"Understanding in this context means the transformation of visual images (the input to the retina in the human analog) into descriptions of the world that make sense to thought processes and can elicit appropriate action."
The process of assigning pixels in a remote sensing image to specific land cover or land use categories based on their spectral characteristics, often using machine learning algorithms.
Image preprocessing: The process of enhancing, normalizing, and filtering raw image data to improve its quality and prepare it for further analysis.
Feature extraction: The process of identifying and extracting relevant features (e.g. shape, texture, color) from an image for classification purposes.
Machine learning algorithms: The use of algorithms such as decision trees, random forests, and support vector machines to train models for image classification.
Image classification techniques: The use of supervised and unsupervised classification methods to classify pixels or regions of an image into different categories based on their spectral characteristics.
Spectral signature analysis: The process of creating a spectral signature for each class of interest using spectral bands and vegetation indices, and then using these signatures for classification.
Accuracy assessment: The process of validating the accuracy of a classification by comparing it to ground truth data or other reference datasets.
Remote sensing platforms: Understanding the basics of remote sensing platforms such as satellite and airborne sensors, their limitations and how to select the appropriate platform.
Types of satellite imagery: Understanding the differences between multispectral and hyperspectral images and how to extract useful information from them.
Classification software: Understanding the characteristics and functionalities of different software platforms for image classification, such as ERDAS Imagine, ENVI, and ArcGIS.
Applications of image classification: Understanding the broad range of applications where image classification is used, such as land use/cover mapping, vegetation monitoring, change detection, and disaster management.
Binary classification: This type of classification involves the categorization of an image into two classes, such as land and water.

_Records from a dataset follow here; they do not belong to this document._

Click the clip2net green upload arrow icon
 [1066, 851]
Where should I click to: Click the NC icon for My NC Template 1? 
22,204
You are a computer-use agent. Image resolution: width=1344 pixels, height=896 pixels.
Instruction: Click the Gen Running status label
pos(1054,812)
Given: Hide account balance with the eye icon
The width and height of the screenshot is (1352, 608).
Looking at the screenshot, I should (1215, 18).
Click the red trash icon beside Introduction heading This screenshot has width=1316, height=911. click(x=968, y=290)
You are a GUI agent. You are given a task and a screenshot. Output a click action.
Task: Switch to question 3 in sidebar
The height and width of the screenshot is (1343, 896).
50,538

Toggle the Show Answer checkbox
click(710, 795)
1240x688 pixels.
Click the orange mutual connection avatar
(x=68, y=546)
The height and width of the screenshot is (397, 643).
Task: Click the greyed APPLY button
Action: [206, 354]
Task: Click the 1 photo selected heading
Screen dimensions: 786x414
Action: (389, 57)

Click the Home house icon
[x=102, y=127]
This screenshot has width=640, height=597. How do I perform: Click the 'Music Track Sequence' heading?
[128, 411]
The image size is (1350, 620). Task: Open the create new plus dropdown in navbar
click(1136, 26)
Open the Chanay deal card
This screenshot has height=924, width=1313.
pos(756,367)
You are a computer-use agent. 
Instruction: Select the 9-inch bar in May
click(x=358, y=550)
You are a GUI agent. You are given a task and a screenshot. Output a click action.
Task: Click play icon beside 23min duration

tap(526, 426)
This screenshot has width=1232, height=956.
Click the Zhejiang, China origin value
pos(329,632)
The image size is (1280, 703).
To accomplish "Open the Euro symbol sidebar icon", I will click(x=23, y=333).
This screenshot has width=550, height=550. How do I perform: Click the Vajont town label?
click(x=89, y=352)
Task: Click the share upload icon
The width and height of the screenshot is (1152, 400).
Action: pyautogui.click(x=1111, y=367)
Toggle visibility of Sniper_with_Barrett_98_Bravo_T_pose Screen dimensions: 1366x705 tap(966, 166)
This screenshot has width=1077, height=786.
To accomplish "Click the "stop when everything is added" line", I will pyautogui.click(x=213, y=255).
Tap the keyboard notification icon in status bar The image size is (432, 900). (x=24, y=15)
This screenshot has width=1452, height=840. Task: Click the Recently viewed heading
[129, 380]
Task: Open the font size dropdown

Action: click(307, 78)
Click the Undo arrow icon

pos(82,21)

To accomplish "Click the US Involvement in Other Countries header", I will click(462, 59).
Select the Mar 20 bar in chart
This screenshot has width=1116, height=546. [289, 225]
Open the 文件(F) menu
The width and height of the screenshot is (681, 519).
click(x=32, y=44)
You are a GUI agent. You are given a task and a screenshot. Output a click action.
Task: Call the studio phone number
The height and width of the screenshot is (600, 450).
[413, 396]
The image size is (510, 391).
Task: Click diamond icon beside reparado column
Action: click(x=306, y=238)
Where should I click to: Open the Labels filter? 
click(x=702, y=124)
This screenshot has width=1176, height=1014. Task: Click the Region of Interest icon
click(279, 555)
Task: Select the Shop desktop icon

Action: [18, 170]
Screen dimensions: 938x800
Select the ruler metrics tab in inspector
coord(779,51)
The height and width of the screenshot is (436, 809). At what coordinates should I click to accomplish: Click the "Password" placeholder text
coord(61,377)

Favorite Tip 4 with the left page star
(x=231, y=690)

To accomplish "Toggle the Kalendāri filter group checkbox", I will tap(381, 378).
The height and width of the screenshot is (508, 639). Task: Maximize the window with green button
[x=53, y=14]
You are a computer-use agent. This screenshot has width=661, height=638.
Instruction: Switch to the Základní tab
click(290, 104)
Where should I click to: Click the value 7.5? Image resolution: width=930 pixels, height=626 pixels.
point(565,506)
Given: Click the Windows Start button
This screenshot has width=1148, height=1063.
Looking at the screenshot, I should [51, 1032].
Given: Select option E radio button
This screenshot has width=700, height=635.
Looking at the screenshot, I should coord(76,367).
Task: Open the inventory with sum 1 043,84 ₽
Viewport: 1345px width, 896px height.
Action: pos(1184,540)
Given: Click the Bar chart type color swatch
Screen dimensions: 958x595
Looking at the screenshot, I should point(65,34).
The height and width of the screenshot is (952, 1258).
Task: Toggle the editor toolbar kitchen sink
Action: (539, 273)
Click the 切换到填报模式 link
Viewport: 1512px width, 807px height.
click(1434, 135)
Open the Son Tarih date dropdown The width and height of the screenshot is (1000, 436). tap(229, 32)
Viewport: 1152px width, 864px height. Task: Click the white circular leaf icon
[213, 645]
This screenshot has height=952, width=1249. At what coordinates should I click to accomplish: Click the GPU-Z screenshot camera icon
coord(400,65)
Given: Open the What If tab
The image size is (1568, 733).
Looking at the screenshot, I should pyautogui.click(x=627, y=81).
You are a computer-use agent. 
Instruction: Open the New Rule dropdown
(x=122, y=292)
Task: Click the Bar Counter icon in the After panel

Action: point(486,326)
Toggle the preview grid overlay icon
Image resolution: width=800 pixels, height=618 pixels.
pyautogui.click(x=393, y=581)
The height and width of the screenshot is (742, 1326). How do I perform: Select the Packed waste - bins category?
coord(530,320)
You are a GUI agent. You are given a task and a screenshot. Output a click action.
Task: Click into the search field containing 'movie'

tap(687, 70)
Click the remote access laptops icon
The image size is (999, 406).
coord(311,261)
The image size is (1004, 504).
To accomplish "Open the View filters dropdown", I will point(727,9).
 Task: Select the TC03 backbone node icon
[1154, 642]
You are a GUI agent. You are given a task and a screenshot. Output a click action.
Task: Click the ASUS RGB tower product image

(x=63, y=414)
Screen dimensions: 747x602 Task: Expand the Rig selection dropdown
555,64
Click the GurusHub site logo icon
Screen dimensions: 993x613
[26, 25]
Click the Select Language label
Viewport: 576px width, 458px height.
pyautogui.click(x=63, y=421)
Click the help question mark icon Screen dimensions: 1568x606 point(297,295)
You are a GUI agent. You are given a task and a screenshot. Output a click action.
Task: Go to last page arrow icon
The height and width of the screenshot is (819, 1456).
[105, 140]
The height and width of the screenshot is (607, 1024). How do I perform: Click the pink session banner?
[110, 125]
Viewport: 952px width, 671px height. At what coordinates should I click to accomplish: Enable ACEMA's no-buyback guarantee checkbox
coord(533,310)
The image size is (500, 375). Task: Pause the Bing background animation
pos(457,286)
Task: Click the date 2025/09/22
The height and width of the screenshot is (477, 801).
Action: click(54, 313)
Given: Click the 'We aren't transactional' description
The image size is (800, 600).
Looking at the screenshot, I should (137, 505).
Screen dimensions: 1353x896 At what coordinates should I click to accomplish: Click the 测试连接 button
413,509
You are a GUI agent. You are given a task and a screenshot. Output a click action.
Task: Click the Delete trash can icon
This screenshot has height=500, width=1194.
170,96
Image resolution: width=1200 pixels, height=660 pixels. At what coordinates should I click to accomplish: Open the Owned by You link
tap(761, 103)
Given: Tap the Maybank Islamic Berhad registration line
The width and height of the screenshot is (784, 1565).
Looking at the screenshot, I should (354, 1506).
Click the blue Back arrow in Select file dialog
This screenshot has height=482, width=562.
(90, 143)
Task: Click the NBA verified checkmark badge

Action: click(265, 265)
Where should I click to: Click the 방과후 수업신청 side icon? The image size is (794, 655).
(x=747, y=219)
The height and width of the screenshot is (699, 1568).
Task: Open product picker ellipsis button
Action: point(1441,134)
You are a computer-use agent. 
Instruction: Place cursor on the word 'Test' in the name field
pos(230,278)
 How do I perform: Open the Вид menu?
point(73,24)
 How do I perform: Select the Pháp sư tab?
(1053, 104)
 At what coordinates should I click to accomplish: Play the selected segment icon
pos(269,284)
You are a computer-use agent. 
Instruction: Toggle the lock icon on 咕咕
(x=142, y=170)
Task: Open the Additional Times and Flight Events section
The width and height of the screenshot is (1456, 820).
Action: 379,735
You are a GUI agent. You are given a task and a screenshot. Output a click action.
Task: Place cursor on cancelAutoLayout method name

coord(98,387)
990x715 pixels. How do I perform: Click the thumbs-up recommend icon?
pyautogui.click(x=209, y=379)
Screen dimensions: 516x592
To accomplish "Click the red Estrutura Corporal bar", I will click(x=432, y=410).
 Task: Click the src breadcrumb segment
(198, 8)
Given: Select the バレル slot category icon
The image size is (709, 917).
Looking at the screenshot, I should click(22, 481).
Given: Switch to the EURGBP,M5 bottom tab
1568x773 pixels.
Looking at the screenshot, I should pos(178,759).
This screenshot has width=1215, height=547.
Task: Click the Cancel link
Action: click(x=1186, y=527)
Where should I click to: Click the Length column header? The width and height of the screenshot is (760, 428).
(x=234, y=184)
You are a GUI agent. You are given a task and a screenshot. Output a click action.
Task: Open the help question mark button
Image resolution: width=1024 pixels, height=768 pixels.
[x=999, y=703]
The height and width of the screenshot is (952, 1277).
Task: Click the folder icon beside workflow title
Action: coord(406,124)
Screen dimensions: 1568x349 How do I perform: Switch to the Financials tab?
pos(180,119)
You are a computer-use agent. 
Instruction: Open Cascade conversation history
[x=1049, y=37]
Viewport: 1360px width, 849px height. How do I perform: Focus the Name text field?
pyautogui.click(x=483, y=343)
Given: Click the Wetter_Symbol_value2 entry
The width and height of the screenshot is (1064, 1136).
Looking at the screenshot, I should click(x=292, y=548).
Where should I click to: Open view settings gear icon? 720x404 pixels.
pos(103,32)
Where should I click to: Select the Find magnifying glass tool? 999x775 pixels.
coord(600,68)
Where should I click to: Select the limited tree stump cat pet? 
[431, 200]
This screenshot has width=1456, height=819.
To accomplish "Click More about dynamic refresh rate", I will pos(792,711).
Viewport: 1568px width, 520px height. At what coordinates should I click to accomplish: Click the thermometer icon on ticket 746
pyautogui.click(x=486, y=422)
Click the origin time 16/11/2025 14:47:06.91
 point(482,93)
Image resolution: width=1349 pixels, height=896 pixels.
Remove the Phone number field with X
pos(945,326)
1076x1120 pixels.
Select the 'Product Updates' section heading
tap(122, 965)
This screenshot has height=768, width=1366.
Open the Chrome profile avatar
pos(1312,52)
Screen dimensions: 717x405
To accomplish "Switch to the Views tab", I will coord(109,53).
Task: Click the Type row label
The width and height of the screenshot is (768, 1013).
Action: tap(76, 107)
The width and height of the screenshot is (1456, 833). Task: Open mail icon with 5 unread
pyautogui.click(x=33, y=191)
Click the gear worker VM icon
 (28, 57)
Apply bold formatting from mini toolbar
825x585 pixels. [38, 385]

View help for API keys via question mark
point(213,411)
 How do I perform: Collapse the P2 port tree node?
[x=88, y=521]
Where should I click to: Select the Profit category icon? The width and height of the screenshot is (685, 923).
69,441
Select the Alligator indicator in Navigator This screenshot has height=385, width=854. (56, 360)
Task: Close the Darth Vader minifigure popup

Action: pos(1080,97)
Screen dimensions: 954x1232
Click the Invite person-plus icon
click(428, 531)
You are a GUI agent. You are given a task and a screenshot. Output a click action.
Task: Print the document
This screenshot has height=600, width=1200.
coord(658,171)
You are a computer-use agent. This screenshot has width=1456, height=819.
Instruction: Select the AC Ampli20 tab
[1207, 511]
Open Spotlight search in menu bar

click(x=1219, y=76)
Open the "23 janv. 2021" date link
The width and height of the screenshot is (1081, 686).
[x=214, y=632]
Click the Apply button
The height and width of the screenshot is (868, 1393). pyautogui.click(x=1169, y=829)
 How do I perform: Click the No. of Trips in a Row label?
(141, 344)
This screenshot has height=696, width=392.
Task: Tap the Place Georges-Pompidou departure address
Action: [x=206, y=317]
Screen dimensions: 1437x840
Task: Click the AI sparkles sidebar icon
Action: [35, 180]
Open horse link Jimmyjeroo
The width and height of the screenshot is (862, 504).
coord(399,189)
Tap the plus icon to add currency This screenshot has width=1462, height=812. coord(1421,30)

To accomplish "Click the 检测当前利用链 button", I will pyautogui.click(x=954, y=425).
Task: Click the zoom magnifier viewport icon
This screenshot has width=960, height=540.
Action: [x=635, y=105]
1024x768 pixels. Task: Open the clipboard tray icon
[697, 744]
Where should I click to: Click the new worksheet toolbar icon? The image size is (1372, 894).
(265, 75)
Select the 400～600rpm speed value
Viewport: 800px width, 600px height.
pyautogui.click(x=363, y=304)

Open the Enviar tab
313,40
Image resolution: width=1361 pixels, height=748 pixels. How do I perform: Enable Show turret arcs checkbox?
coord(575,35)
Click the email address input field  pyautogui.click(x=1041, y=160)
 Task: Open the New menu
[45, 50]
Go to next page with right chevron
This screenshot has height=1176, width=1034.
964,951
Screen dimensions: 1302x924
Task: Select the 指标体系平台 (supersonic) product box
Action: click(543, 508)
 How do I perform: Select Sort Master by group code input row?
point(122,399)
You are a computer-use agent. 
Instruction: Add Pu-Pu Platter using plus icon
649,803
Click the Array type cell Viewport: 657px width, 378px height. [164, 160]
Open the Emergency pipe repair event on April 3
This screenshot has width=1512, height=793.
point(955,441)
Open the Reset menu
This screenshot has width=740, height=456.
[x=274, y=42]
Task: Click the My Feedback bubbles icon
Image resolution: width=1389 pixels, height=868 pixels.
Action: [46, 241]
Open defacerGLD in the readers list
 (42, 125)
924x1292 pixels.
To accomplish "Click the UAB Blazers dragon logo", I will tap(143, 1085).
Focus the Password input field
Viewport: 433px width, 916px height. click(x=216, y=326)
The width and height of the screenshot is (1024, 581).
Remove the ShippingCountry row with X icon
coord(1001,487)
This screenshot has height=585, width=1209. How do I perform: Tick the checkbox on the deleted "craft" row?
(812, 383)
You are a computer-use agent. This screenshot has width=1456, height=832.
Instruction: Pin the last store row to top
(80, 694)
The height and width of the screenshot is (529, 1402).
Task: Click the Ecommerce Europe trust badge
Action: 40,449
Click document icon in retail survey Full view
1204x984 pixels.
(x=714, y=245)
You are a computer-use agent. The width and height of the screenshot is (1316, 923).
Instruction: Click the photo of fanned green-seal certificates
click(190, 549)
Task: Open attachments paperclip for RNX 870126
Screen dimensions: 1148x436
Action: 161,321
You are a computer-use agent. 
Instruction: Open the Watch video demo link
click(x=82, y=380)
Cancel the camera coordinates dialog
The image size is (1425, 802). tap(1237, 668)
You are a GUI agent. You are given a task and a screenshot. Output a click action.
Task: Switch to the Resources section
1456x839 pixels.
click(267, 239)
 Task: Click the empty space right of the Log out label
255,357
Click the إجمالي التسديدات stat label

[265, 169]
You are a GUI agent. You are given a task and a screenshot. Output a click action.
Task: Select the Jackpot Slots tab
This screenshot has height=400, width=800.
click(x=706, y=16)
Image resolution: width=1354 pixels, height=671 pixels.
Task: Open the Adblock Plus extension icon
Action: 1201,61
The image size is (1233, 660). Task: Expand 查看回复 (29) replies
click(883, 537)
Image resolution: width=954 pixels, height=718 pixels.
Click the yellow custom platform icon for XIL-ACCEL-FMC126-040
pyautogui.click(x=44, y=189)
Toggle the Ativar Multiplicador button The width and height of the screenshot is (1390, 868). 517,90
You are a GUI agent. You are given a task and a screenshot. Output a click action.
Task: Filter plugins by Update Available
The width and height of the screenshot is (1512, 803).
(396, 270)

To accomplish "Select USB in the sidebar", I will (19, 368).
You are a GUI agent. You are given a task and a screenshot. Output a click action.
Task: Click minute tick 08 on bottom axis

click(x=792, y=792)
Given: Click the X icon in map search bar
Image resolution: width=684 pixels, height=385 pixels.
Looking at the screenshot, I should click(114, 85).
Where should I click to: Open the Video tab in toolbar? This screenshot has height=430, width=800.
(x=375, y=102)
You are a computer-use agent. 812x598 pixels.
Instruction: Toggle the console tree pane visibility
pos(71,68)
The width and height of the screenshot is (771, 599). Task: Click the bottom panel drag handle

Multi-class classification: This type of classification involves the categorization of an image into three or more classes, such as forest, water, and urban areas.
Object-based classification: This type of classification involves the identification and delineation of objects or features in an image, such as buildings, vegetation, and roads.
Pixel-based classification: This type of classification involves the classification of individual pixels in an image based on their spectral characteristics.
Feature-based classification: This type of classification involves the use of contextual and ancillary data, such as terrain features, to aid in the classification process.
Rule-based classification: This type of classification involves the use of a set of pre-defined rules to classify an image, such as using certain spectral bands to identify land cover types.
Supervised classification: This type of classification involves the use of ground truth data or training sites to teach an algorithm to classify an image automatically.
Unsupervised classification: This type of classification involves the automatic clustering of pixels in an image based on their spectral characteristics, without the use of ground truth data.
Hybrid classification: This type of classification involves the combination of two or more classification methods, such as object-based and supervised classification.
Deep learning-based classification: This type of classification involves the use of neural networks and deep learning algorithms to classify images based on their features and patterns.
"This image understanding can be seen as the disentangling of symbolic information from image data using models constructed with the aid of geometry, physics, statistics, and learning theory."
"The image data can take many forms, such as video sequences, views from multiple cameras, multi-dimensional data from a 3D scanner, 3D point clouds from LiDaR sensors, or medical scanning devices."
"The scientific discipline of computer vision is concerned with the theory behind artificial systems that extract information from images."
"The technological discipline of computer vision seeks to apply its theories and models to the construction of computer vision systems."
"Sub-domains of computer vision include scene reconstruction, object detection, event detection, activity recognition, video tracking, object recognition, 3D pose estimation, learning, indexing, motion estimation, visual servoing, 3D scene modeling, and image restoration."
"Adopting computer vision technology might be painstaking for organizations as there is no single point solution for it."
"There are very few companies that provide a unified and distributed platform or an Operating System where computer vision applications can be easily deployed and managed."